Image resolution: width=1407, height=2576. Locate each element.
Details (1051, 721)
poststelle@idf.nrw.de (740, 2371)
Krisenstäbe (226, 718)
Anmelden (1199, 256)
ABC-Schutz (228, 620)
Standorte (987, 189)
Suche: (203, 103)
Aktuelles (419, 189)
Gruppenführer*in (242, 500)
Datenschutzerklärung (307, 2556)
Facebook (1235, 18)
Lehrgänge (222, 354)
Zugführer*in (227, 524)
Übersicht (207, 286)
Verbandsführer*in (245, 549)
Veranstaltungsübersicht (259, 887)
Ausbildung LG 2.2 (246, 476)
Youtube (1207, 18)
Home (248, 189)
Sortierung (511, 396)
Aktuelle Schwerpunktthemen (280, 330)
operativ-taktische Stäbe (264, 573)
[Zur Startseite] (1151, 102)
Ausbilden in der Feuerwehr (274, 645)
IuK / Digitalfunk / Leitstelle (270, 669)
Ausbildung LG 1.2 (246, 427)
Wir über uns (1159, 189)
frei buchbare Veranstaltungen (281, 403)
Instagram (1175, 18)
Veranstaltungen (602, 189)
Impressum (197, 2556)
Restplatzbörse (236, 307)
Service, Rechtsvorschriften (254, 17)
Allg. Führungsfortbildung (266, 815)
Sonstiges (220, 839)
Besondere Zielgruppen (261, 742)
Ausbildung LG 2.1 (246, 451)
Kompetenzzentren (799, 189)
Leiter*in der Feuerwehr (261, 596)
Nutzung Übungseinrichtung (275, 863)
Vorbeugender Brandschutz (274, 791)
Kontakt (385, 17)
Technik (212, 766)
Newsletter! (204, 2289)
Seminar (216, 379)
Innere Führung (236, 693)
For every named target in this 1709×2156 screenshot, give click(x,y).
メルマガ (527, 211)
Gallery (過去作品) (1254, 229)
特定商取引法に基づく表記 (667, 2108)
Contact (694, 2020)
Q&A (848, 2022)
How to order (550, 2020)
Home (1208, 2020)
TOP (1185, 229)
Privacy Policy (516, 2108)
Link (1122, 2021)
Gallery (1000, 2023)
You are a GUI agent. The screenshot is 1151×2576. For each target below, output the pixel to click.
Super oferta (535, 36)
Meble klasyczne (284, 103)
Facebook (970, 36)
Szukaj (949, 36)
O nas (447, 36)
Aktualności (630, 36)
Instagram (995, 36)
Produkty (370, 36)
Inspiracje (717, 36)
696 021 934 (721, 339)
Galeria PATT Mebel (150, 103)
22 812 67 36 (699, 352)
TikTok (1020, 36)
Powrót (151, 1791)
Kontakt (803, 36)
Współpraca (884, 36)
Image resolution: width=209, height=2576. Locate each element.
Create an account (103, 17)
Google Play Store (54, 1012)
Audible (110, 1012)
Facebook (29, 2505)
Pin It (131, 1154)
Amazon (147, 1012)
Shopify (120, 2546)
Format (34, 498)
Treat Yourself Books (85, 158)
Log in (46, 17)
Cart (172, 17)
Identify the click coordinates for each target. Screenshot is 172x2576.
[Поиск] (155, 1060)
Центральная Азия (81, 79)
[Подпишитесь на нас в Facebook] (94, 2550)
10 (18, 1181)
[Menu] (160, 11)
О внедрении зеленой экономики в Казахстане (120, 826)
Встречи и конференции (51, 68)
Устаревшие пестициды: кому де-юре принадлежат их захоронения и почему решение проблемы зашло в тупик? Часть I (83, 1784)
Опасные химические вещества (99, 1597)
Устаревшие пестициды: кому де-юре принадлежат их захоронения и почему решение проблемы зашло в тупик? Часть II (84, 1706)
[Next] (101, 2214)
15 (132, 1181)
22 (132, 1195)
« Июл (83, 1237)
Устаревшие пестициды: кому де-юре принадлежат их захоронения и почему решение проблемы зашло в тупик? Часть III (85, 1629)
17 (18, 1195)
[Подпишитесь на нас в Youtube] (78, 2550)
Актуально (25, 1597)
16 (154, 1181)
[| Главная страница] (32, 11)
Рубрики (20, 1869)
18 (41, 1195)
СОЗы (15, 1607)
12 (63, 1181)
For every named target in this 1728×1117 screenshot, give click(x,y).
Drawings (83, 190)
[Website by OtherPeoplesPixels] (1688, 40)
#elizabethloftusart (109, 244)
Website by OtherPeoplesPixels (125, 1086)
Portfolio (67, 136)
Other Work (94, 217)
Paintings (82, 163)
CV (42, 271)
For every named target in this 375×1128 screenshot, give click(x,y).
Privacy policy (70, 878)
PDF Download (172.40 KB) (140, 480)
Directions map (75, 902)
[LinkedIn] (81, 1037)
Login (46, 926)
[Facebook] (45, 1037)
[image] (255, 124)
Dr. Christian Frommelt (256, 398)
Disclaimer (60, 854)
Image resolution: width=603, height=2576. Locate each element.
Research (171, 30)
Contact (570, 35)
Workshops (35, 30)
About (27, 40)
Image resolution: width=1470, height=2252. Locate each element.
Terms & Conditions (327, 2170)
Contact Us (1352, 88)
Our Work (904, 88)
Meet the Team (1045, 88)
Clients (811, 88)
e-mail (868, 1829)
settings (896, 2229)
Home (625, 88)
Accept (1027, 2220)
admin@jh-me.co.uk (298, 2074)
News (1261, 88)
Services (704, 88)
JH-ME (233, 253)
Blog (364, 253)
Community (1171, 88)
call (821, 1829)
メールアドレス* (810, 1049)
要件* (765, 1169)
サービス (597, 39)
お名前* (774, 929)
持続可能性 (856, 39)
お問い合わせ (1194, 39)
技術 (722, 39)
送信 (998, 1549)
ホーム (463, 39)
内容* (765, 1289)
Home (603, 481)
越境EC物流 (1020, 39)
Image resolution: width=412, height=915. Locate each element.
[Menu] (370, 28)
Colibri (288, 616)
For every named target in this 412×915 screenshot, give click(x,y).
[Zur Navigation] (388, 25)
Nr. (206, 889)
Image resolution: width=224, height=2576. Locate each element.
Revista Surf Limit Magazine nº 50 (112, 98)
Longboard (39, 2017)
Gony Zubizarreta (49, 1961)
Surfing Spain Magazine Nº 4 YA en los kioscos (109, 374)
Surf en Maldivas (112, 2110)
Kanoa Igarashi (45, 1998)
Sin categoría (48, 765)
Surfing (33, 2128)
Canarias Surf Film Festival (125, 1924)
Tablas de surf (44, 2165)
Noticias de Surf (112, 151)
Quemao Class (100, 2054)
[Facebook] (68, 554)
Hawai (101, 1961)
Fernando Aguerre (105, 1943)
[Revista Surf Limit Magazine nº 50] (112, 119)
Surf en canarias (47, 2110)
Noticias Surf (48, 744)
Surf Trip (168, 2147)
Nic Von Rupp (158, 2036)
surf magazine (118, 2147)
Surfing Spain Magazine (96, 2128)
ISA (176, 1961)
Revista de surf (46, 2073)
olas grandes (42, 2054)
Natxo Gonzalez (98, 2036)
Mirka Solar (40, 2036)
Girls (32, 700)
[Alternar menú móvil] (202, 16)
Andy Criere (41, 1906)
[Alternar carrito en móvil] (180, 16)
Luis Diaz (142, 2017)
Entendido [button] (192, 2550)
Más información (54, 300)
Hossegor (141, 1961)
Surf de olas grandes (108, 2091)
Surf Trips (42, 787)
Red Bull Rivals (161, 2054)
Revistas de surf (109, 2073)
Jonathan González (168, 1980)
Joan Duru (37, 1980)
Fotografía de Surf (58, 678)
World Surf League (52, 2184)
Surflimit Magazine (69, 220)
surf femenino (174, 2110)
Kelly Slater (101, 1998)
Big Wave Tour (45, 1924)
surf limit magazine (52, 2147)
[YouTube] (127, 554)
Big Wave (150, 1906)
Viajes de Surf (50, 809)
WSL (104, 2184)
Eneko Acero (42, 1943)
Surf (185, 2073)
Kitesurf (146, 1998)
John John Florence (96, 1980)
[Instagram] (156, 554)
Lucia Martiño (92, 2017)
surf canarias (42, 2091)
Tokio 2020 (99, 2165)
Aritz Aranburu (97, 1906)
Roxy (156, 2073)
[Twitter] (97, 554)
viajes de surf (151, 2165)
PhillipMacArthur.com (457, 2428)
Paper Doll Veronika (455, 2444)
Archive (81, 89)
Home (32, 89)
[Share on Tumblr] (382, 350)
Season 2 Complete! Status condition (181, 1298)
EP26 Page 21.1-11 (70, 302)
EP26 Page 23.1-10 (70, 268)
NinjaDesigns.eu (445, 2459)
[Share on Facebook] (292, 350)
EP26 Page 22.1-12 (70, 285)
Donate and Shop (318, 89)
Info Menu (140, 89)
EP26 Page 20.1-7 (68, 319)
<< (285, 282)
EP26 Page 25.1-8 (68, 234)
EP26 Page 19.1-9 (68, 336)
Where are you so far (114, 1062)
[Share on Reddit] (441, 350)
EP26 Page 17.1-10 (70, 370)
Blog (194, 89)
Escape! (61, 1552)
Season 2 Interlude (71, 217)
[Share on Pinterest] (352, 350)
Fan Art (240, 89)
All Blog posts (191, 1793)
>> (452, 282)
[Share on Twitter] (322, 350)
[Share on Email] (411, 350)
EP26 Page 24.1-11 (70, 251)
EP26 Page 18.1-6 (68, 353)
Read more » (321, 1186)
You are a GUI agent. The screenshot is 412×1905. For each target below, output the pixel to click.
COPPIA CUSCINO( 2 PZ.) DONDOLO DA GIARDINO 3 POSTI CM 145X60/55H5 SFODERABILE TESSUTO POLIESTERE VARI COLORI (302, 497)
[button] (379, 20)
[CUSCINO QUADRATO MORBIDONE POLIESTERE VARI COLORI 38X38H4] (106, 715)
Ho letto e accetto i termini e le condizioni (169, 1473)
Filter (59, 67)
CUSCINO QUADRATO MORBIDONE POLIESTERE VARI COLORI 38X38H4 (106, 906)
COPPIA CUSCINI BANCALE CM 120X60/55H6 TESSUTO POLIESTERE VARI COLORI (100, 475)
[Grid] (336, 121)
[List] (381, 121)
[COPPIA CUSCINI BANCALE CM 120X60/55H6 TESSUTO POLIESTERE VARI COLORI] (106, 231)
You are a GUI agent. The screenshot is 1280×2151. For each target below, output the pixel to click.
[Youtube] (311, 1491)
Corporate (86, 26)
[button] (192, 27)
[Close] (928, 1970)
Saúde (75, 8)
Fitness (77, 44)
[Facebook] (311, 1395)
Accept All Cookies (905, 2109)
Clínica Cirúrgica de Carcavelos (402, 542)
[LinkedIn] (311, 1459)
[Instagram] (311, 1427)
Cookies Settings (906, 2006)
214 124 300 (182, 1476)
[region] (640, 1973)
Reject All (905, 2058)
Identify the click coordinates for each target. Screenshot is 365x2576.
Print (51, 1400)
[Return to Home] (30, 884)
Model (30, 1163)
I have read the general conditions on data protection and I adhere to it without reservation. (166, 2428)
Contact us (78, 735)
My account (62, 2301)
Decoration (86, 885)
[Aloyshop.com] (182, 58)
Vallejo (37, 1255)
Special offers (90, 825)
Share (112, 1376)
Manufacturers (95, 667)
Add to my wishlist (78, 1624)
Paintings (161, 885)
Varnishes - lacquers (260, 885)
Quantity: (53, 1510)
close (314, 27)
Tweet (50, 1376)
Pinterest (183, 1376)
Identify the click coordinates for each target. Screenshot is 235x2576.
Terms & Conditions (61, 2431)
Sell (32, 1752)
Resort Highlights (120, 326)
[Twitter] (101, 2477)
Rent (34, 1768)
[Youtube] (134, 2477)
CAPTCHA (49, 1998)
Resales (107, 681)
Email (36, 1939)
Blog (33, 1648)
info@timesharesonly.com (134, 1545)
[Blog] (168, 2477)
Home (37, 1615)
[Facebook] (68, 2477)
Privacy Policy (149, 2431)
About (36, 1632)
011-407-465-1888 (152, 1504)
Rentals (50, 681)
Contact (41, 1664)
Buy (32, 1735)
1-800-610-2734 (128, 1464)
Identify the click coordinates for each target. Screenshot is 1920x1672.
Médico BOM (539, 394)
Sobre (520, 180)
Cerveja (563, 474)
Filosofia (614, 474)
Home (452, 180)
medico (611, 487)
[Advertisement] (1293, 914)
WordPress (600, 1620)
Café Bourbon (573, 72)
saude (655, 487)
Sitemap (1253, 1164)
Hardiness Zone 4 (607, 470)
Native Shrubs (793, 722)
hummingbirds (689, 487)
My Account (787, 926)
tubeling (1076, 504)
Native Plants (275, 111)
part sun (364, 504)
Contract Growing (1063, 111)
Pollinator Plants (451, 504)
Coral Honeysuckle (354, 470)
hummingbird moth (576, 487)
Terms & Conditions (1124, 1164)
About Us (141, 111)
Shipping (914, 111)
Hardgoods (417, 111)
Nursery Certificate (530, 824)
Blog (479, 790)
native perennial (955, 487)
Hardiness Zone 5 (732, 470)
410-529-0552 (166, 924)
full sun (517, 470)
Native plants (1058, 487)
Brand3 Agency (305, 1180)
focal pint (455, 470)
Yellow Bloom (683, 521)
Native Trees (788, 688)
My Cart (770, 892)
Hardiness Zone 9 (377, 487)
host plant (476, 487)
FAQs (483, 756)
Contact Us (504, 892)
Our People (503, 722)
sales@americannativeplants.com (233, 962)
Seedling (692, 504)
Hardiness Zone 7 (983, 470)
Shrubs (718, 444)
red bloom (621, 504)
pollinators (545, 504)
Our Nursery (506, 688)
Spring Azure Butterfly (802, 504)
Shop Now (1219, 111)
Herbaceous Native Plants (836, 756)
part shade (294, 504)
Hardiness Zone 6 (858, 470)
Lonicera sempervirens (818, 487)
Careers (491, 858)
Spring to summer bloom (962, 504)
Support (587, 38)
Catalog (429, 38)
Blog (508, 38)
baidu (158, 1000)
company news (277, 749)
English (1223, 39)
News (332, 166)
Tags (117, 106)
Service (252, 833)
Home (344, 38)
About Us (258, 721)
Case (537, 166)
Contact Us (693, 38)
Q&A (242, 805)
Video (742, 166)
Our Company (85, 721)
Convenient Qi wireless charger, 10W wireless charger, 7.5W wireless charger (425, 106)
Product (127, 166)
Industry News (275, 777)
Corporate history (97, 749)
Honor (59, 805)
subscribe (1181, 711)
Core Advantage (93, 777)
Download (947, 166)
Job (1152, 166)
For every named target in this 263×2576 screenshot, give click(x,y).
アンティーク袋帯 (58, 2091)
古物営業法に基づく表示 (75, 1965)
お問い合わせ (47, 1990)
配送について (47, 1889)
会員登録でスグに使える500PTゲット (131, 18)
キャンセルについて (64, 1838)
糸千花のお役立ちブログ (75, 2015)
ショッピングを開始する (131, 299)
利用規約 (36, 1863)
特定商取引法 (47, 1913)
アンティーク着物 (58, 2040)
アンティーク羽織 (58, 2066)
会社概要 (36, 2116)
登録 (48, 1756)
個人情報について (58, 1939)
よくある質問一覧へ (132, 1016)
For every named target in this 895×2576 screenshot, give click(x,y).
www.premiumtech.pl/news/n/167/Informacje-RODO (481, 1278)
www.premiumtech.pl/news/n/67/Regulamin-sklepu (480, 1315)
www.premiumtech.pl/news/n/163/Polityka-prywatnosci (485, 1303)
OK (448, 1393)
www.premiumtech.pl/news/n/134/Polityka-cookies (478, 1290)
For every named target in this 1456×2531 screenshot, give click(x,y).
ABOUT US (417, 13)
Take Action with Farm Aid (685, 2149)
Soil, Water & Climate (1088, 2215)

* _Problem to solve_:
On how many lines above does the word "проблемы" appear? Only the number should be given.

* _Output of the task_:
3